* What this task involves: Look through the records, and whenever a line includes the word "will", copy it.

* Extracted information:
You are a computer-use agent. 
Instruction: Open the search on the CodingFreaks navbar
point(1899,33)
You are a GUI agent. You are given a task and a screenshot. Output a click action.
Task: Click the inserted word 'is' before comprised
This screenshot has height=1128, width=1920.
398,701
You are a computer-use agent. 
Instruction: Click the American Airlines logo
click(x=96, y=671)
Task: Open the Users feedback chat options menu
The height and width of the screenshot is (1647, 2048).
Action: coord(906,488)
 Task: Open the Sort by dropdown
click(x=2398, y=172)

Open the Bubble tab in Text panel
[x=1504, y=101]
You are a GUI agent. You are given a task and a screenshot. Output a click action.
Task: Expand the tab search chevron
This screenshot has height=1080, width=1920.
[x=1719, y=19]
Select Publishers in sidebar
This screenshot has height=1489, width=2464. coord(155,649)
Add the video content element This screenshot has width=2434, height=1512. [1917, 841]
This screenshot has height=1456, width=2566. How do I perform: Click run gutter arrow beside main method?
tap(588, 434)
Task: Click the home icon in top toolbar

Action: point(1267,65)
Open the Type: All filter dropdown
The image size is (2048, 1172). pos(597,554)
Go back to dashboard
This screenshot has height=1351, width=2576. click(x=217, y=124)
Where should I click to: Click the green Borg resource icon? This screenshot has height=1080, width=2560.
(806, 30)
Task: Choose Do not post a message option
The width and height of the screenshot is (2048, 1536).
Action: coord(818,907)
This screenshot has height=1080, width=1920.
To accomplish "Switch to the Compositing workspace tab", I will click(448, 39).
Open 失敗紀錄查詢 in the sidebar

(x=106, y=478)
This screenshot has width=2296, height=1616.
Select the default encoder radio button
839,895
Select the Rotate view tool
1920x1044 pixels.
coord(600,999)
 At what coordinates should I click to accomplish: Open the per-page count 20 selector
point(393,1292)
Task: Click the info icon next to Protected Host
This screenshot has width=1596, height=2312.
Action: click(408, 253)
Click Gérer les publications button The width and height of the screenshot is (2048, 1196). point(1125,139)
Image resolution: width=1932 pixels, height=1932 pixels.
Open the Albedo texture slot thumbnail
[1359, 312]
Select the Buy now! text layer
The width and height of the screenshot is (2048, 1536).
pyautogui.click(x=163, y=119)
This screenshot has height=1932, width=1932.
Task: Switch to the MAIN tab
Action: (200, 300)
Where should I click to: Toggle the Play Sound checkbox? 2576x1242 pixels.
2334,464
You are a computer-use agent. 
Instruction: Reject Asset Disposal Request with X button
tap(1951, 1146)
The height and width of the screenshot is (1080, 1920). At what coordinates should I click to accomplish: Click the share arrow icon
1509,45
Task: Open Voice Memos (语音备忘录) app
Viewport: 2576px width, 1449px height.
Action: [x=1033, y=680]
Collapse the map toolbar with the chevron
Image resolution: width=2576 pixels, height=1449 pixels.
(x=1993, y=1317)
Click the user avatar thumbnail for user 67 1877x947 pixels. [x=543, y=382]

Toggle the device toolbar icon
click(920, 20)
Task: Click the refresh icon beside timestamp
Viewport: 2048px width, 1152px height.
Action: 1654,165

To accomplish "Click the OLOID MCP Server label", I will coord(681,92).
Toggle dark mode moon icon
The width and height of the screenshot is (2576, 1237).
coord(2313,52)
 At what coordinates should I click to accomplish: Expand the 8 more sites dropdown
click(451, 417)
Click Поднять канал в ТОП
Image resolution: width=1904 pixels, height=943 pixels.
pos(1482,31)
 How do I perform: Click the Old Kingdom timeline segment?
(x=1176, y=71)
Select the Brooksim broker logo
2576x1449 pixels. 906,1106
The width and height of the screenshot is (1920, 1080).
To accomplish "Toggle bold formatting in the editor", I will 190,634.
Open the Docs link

* Answer section:
To accomplish "Switch to the Compositing workspace tab", I will click(448, 39).
To accomplish "Click the OLOID MCP Server label", I will coord(681,92).
To accomplish "Toggle bold formatting in the editor", I will 190,634.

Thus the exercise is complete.